Het Europees Parlement heeft een grotere rol gekregen in de procedure voor de benoeming van de leden van de Commissie. De in het Verdrag van Maastricht genoemde benoemingsprocedure is veranderd. Eerst benoemt het Parlement de door de lidstaten voorgedragen voorzitter van de Commissie en daarna de leden van de Commissie, die door de voorzitter en de lidstaten gezamenlijk worden voorgedragen.

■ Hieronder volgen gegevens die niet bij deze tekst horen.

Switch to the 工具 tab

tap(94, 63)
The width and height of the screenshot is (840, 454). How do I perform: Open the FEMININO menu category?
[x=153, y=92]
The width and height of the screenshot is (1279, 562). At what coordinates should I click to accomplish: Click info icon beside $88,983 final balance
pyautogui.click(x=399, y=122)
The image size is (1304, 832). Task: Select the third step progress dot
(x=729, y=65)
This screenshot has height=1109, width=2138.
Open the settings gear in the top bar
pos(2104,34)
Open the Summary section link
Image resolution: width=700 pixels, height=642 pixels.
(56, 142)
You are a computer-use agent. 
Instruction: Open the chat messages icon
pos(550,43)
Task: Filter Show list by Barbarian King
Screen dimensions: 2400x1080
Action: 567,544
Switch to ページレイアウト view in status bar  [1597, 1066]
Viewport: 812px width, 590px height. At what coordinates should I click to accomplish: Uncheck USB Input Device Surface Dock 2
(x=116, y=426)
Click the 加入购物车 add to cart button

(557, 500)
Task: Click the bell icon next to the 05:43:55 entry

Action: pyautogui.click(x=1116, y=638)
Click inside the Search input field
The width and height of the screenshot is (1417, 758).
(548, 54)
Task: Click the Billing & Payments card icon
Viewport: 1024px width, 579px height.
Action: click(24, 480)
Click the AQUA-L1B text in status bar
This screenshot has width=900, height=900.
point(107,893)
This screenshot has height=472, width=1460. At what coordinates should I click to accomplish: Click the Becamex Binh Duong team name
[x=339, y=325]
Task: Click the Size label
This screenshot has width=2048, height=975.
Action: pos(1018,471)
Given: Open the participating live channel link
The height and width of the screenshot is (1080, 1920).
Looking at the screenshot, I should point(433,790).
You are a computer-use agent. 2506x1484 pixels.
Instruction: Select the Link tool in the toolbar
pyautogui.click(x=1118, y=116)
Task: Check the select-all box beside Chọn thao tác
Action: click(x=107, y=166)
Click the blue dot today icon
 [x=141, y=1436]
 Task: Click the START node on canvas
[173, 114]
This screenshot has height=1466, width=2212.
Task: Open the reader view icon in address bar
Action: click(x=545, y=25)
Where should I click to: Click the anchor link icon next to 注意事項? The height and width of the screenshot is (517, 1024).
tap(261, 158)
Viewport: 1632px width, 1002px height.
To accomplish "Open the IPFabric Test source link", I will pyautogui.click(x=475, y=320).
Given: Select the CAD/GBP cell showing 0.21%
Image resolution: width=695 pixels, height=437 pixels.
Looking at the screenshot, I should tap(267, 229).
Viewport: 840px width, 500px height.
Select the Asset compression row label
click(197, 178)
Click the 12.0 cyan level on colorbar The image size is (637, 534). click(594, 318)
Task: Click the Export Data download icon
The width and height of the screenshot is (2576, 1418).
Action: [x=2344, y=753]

Een Protocol betreffende de plaats van de zetels van de instellingen is aan de verschillende Verdragen gehecht. Daarin wordt verwezen naar het akkoord van de Europese Raad van Edinburgh (december 1992), terwijl voorts wordt vermeld dat het Europees Parlement "zijn zetel heeft te Straatsburg, voor de twaalf periodes van de maandelijkse voltallige zittingen met inbegrip van de begrotingszitting". De bijkomende voltallige zittingen en de vergaderingen van de parlementaire commissies worden gehouden te Brussel. "Het secretariaat-generaal van het Europees Parlement en zijn diensten blijven in Luxemburg gevestigd".